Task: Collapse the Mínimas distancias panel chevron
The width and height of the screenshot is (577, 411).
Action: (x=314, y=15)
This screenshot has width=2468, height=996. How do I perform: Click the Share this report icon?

============

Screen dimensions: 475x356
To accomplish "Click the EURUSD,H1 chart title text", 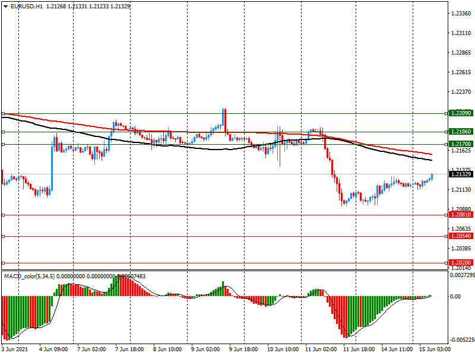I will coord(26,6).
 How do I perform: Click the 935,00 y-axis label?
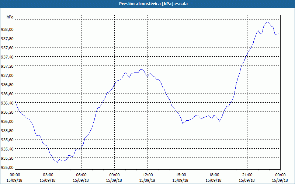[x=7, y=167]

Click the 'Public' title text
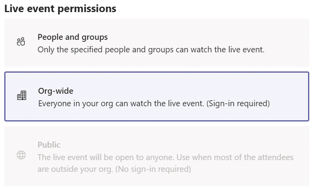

============

■ Task: In the listing above, find the line with "The width and" and the line with "This screenshot has", then print exactly those two lines and every line between them, and nothing more.

■ Finished task:
The width and height of the screenshot is (577, 411).
Action: (x=314, y=15)
This screenshot has width=2468, height=996. How do I perform: Click the Share this report icon?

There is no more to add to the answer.